This article was originally published in net magazine in 2016.
In 1948, the Olympic Games was broadcast live on television for the first time. Somehow, in post-war austerity with scarce resources and little money, the BBC broke technological boundaries. Live coverage came from two venues in North London, in what was at the time the largest outside broadcast ever made.
It was a milestone in sports coverage. The beginning of a revolution, you could say, into the limitless sport on TV and online today.
70 years on, we at the BBC continue to push how we can bring the Olympics to the UK and the world. And today, of course, it’s more than TV. A wide range of Olympic content is offered over the BBC’s websites and apps, and it’s phenomenally popular. Over 100 million devices accessed our Rio 2016 site.
Offering a great online service to over 100 million devices is not easy. High levels of web traffic puts huge load on the underlying systems. Fortunately, we were prepared. We knew the summer of 2016 was going to be our biggest ever, and made sure we had a website that could scale to handle it. This article explains how we did it.
01. Caches are your best friend
Let’s start with the basics. A cache is the single most important technology in keeping sites scalable and fast. By storing copies of data and providing them when they're next needed, caches reduce the number of requests that make it to the server. And that allows the server to handle more users.
Everyone knows the cache inside a web browser. It’s perfect for any common content between web pages, such as CSS. As a user moves between pages on your site, the browser’s cache will ensure they don’t repeatedly download the same file. This means there are fewer requests to your web servers, freeing up capacity to handle more users.
During the Rio Olympics, the BBC offered thousands of web pages and over 3,000 hours of video to watch on its website Caches (including CDNs) are great for content that normally stays the same. But if content changes frequently, or from person to person, a cache is limited in what it can safely do. If a web page includes a user’s sign-in details, for example, a cache cannot share it, or else one user may see another user’s details.
All this means that, even with the best caches and CDNs, web servers still have to pick up much of the work. So you’ll likely need several of them.

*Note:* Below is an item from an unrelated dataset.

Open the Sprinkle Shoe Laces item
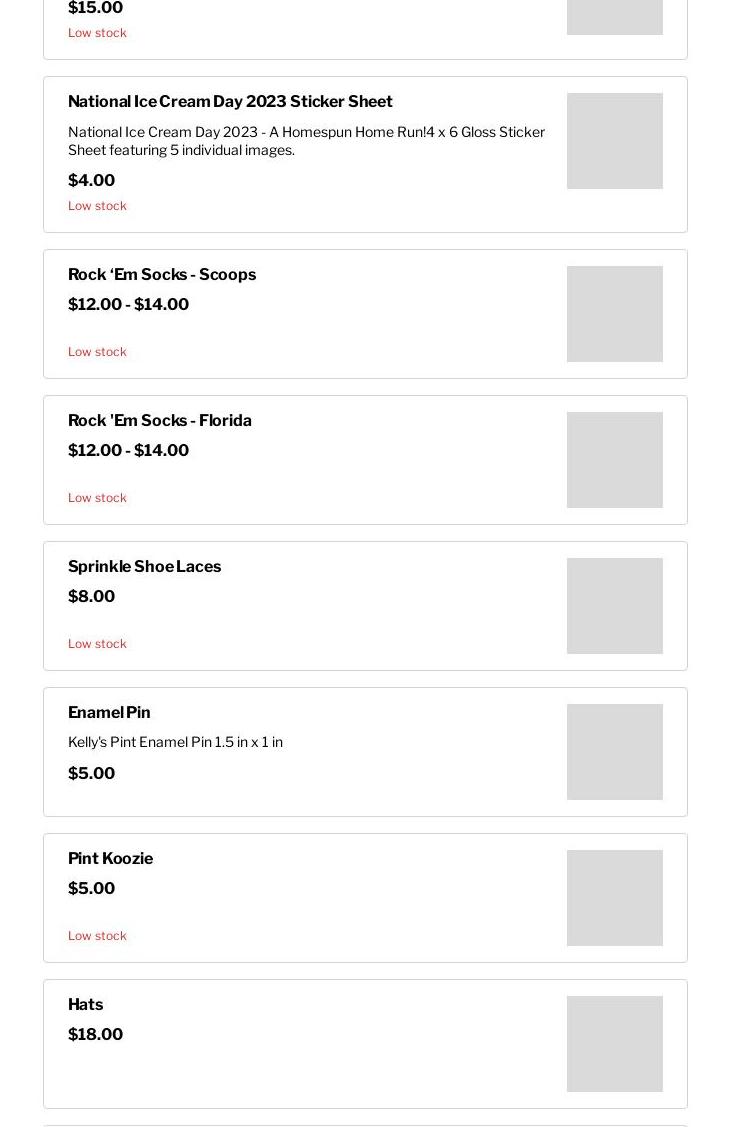730x1127 pixels. point(145,567)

Having multiple servers allows the work to be shared, and also prevents a server failure from breaking your site. A load balancer then ensures each one takes their share of the work.
If your servers are running on the cloud, take advantage of the fact new virtual machines can be requested on demand, and paid for by the minute or hour. This elastic nature of most cloud providers allows you to have more web servers when traffic is high, and fewer when it’s quiet.

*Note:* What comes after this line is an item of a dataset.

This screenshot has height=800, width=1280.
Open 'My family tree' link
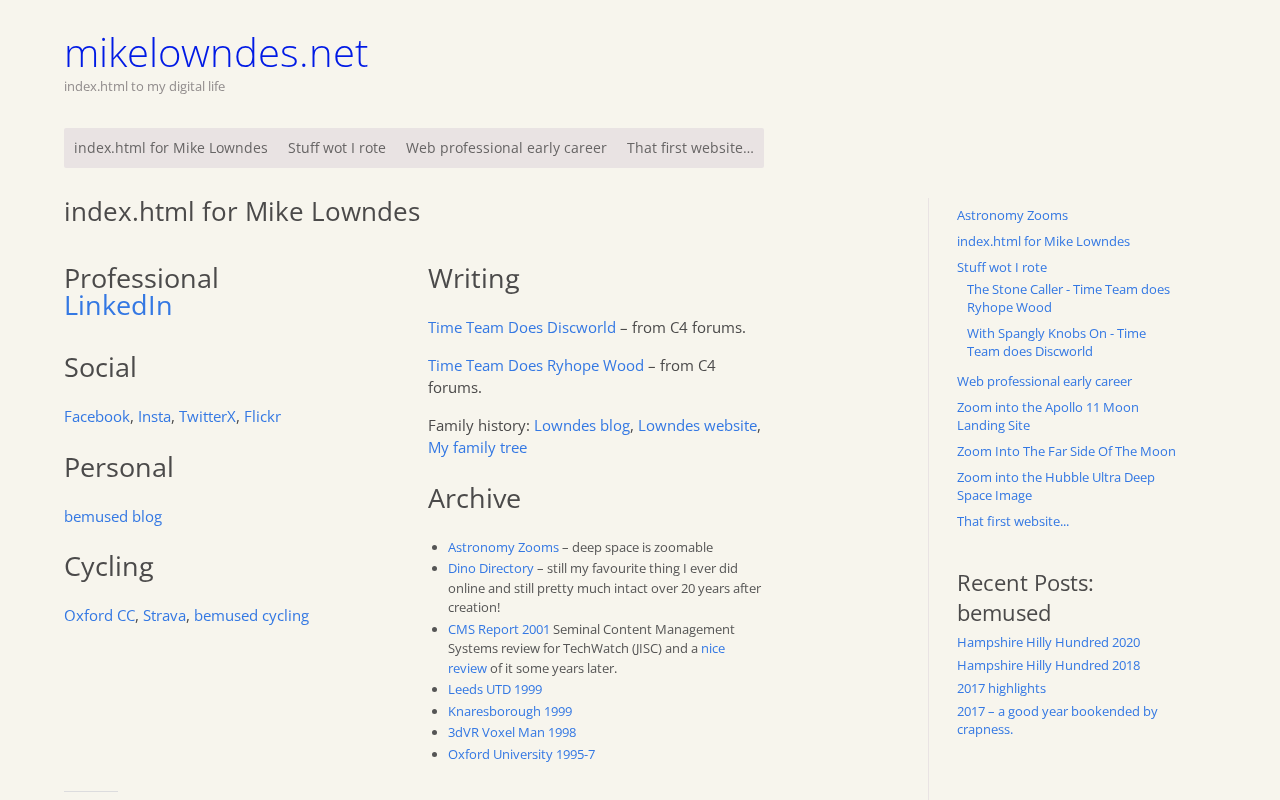click(x=477, y=447)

As an example, we at the BBC have hundreds of cloud-based web servers, the exact number continually changing based on traffic levels to different parts of the site. We’ve learned that other systems must be able to scale too. A database or API that the site uses, for example, will also need to handle moments of high traffic.
04. Optimise page generation
For all but the simplest of sites, there is some dynamic generation: code that runs to create the contents of a page. Optimising this process can allow a web page to be created quicker, which enables a server to handle more requests. Consider:
- Can the code be changed to be more efficient? Is it handling more data than necessary, or creating more content than is actually shown?

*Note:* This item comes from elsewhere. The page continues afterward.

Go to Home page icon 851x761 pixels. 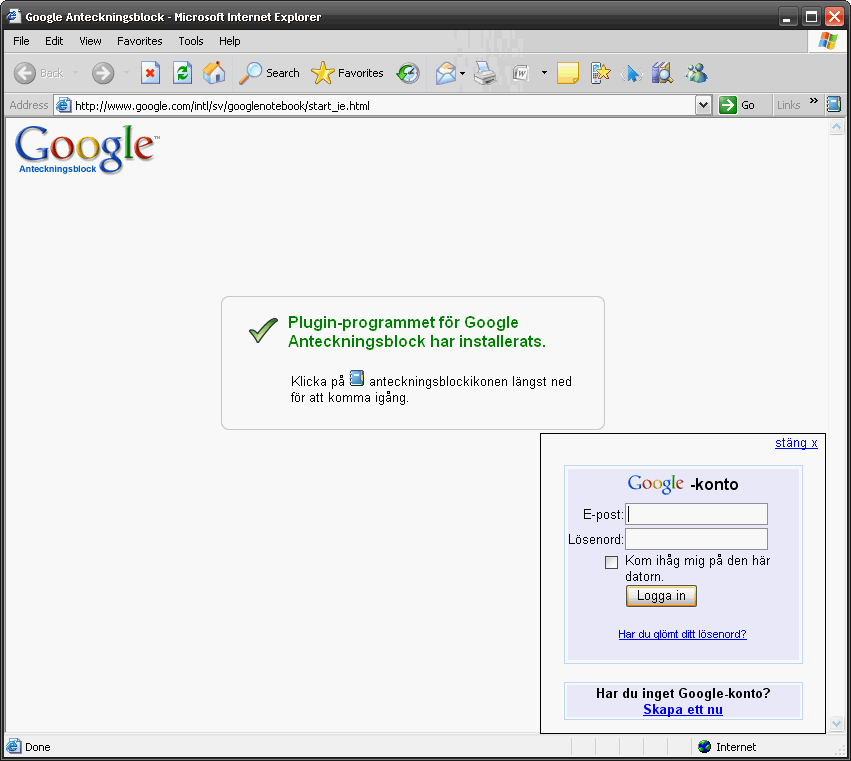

- Are there are any database or API calls that can be made faster or removed?
- Could any content be prepared ahead of time and stored in a database, file or cache?
05. Split the work
The strong JavaScript support in today’s browsers is a resource we can make use of. By getting the client – the in-page JavaScript – to do some work, we can reduce how much is happening on the server. This can have a number of benefits.
During high traffic, pick the right thing to compromise on. Which probably isn’t speed
You can make fewer page requests by, for example, filtering rows of a table in JavaScript rather than on the server. Also, rather than having large pages that take time to create, consider making smaller ones that only include the initial content, then use JavaScript and APIs to load additional content separately. Facebook does this extensively.
Finally, it enables you to offer the same thing to everyone. If a page has small parts that are unique to a user (e.g. a shopping cart or recommendations), arrange for those parts to be added client-side. This way the base page can be the same for everyone, so it can be cached and the web server won’t have to recreate it for every user.